What the Occupy Wall Streeters are beginning to discover, and homeless people have known all along, is that most ordinary activities are illegal when performed in American streets.
As anyone knows who has ever had to set up a military encampment or build a village from the ground up, occupations pose staggering logistical problems. Large numbers of people must be fed and kept reasonably warm and dry. Trash has to be removed; medical care and rudimentary security provided—to which ends a dozen or more committees may toil night and day. But for the individual occupier, one problem often overshadows everything else, including job loss, the destruction of the middle class, and the reign of the 1 percent. And that is the single question: Where am I going to pee?

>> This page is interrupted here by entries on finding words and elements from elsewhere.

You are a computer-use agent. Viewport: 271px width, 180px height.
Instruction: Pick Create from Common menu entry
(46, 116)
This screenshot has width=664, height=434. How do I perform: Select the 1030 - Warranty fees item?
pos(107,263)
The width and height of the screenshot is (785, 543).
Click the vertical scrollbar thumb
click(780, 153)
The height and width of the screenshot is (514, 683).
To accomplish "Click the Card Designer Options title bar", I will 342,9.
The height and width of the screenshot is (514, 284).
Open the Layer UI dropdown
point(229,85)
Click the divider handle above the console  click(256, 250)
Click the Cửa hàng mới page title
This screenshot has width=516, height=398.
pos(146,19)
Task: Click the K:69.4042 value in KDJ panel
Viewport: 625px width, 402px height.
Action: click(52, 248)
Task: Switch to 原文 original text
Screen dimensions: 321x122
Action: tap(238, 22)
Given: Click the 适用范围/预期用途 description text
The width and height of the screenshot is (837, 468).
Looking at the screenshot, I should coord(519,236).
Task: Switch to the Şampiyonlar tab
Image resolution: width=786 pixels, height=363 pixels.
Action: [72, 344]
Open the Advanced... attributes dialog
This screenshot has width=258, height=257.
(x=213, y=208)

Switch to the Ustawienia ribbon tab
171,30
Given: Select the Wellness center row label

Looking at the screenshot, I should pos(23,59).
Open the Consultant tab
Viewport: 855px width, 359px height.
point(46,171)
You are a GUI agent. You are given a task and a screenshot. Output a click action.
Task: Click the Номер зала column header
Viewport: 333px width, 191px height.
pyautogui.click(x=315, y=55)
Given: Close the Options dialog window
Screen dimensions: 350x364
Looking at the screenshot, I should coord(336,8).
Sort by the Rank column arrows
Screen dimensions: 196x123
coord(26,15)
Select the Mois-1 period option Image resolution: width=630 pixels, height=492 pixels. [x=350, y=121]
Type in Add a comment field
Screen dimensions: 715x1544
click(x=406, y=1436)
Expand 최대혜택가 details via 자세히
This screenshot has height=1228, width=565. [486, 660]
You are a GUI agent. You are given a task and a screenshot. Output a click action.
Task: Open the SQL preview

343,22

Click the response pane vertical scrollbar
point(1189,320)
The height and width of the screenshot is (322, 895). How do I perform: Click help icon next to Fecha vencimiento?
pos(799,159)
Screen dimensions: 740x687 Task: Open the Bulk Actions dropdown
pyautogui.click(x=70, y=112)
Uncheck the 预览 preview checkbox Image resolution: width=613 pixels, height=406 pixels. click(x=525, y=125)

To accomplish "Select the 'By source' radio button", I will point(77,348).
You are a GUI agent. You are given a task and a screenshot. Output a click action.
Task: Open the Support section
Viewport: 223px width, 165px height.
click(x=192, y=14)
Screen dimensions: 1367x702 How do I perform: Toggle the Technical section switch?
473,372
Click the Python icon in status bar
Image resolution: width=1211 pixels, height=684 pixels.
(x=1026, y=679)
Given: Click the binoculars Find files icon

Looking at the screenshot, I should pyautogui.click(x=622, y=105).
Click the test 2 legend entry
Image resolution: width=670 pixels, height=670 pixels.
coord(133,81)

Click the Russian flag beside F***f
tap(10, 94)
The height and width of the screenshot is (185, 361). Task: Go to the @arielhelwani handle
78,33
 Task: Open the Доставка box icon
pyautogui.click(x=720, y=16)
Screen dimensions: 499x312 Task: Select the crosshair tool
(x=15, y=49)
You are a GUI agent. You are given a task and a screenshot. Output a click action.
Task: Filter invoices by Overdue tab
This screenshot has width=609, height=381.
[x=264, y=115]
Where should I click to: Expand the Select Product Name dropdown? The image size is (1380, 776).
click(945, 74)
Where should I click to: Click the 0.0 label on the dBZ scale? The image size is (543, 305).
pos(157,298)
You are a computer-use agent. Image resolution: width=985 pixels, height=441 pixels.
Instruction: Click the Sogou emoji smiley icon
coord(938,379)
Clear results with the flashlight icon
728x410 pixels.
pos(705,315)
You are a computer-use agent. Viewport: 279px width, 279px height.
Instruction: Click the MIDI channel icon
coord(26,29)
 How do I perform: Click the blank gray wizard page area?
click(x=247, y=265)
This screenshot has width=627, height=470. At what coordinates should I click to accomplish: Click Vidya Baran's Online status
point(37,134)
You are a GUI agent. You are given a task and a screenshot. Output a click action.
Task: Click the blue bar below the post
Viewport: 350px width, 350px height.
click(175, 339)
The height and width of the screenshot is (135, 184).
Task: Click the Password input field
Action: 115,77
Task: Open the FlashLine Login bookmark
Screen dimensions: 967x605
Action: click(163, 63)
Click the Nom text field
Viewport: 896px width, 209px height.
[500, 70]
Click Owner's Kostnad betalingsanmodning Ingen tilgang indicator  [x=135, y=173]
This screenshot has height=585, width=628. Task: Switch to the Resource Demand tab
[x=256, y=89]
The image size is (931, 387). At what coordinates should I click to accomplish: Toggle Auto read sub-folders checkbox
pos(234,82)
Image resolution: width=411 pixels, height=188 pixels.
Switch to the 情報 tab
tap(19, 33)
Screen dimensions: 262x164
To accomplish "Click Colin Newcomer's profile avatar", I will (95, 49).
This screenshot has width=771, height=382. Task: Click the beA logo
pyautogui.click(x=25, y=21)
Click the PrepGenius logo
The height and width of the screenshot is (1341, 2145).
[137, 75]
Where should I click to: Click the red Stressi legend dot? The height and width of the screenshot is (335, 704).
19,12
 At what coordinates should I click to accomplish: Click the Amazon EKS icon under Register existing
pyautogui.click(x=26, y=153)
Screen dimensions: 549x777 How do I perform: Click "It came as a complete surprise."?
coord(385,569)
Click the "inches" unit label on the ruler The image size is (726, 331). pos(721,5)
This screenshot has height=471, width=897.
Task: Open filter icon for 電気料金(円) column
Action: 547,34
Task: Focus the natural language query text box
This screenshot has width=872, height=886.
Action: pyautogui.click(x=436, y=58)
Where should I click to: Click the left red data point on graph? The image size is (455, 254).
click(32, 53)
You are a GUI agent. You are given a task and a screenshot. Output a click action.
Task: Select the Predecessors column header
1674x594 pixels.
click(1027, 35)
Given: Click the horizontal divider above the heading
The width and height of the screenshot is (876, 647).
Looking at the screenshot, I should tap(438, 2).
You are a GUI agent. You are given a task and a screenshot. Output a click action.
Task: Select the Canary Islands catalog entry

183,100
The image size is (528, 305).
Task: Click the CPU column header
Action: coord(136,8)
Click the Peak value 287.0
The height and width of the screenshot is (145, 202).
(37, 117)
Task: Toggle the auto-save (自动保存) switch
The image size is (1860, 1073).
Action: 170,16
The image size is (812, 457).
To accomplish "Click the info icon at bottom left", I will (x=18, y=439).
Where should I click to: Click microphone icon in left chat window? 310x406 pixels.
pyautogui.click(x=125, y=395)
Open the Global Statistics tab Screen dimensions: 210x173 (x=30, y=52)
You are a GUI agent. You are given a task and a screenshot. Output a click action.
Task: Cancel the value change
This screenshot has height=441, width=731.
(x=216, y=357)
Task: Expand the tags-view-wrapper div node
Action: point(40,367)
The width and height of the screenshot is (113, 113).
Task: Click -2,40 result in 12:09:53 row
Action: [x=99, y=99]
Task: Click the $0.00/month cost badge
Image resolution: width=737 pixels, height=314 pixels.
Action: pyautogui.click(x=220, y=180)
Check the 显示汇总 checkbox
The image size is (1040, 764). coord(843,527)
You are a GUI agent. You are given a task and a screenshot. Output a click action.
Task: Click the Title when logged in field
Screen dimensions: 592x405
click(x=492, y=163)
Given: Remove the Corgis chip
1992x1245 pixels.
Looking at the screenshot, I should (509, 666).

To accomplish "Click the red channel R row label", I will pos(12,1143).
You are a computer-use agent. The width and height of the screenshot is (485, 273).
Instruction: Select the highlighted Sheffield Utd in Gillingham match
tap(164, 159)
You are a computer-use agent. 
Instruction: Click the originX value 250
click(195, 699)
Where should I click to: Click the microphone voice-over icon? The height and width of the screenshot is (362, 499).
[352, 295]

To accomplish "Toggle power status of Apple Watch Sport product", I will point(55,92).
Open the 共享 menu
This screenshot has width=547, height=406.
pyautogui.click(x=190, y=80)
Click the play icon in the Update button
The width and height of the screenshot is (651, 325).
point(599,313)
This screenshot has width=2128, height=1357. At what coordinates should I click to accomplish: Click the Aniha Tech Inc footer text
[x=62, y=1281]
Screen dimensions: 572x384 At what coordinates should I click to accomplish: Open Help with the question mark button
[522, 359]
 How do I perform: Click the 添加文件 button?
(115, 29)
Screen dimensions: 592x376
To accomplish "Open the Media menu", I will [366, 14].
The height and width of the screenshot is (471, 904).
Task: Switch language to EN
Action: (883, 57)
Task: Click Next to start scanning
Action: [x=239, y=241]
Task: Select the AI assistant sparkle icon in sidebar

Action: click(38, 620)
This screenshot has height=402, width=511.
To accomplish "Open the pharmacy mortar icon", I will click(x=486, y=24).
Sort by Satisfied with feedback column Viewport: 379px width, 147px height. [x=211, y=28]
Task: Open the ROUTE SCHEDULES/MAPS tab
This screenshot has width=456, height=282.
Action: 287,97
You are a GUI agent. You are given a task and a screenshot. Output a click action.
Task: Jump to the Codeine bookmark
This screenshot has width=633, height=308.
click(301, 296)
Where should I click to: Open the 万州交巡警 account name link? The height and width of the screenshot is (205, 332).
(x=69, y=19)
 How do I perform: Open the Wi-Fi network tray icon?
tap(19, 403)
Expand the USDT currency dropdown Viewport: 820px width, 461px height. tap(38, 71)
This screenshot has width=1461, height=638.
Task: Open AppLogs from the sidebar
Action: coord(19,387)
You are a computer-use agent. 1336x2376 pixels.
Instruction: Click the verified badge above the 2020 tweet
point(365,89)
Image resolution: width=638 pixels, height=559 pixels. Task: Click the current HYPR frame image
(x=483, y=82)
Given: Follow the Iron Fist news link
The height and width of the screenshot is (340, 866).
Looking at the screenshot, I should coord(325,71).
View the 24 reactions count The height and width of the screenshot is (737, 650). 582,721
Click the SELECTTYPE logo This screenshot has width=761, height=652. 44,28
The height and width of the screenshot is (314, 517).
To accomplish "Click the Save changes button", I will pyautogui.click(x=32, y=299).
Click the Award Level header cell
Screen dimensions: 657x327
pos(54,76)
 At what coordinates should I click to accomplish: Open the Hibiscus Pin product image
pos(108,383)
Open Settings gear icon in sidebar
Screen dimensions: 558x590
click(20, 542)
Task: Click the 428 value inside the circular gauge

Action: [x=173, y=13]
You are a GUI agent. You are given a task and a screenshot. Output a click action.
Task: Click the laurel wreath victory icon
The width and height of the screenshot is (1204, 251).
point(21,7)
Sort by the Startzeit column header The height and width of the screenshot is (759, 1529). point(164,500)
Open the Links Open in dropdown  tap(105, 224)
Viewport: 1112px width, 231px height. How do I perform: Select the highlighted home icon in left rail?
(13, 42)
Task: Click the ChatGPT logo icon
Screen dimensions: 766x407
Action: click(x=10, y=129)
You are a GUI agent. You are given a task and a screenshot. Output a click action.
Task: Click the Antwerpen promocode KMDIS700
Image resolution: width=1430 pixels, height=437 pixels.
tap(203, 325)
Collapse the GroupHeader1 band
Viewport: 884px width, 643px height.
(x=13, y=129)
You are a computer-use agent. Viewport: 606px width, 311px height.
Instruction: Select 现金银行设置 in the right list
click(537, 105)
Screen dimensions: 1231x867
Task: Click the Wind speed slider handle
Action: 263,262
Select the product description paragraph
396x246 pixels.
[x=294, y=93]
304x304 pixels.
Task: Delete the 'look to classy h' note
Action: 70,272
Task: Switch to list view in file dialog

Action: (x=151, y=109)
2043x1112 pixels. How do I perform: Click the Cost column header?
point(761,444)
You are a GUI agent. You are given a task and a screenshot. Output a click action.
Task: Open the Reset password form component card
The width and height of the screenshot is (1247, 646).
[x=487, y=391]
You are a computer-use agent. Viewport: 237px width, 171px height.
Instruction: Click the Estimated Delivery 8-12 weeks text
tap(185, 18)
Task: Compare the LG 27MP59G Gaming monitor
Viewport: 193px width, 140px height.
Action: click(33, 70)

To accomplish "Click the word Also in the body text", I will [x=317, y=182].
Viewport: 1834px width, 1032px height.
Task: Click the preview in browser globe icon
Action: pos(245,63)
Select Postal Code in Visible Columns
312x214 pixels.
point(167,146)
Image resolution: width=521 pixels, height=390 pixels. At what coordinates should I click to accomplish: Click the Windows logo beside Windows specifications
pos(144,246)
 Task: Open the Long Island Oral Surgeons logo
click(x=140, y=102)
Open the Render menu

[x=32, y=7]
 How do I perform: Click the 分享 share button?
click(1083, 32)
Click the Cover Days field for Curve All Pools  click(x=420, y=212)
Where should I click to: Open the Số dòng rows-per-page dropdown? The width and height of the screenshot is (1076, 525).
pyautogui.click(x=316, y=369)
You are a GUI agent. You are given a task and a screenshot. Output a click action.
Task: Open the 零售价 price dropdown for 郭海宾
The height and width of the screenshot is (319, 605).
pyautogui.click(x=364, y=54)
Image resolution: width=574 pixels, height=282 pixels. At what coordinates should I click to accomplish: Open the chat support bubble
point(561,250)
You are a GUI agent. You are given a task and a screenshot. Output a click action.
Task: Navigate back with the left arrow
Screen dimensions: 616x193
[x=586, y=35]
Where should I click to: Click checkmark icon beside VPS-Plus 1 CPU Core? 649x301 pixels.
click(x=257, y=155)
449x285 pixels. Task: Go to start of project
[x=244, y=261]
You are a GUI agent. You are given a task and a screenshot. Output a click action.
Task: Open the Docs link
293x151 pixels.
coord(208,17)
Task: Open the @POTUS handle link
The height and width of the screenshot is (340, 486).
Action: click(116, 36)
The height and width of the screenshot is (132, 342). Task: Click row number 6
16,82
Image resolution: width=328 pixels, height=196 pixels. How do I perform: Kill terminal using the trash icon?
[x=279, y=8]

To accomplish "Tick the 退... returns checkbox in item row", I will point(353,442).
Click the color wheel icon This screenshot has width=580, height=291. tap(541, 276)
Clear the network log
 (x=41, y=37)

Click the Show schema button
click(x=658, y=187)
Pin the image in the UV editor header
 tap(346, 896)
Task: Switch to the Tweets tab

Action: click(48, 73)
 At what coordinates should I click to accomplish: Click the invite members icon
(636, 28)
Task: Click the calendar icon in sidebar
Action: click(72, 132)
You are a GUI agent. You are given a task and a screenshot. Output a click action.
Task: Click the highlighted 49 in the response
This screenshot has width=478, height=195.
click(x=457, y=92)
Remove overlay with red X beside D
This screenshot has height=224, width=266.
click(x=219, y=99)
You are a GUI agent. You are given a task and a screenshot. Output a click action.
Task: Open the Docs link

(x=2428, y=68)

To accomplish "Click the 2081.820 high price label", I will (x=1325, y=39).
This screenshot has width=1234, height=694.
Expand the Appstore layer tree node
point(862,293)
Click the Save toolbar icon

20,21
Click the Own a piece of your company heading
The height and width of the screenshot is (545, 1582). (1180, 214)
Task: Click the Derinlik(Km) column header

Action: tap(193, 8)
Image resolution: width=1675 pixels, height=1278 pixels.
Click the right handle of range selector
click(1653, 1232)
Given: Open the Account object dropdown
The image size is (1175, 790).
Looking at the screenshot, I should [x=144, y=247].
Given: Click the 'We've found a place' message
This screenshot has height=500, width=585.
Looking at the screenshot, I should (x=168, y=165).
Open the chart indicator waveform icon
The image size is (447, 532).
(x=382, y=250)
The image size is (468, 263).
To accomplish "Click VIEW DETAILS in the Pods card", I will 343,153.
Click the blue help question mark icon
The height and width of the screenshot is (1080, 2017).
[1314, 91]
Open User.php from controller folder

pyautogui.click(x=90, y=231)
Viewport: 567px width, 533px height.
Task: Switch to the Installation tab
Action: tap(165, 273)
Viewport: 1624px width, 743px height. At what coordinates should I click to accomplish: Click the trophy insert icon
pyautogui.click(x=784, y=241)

Some of the Occupy Wall Street encampments now spreading across the US have access to Port-o-Potties (Freedom Plaza in Washington, DC) or, better yet, restrooms with sinks and running water (Fort Wayne, Indiana). Others require their residents to forage on their own. At Zuccotti Park, just blocks from Wall Street, this means long waits for the restroom at a nearby Burger King or somewhat shorter ones at a Starbucks a block away. At McPherson Square in DC, a twentysomething occupier showed me the pizza parlor where she can cop a pee during the hours it’s open, as well as the alley where she crouches late at night. Anyone with restroom-related issues—arising from age, pregnancy, prostate problems, or irritable bowel syndrome—should prepare to join the revolution in diapers.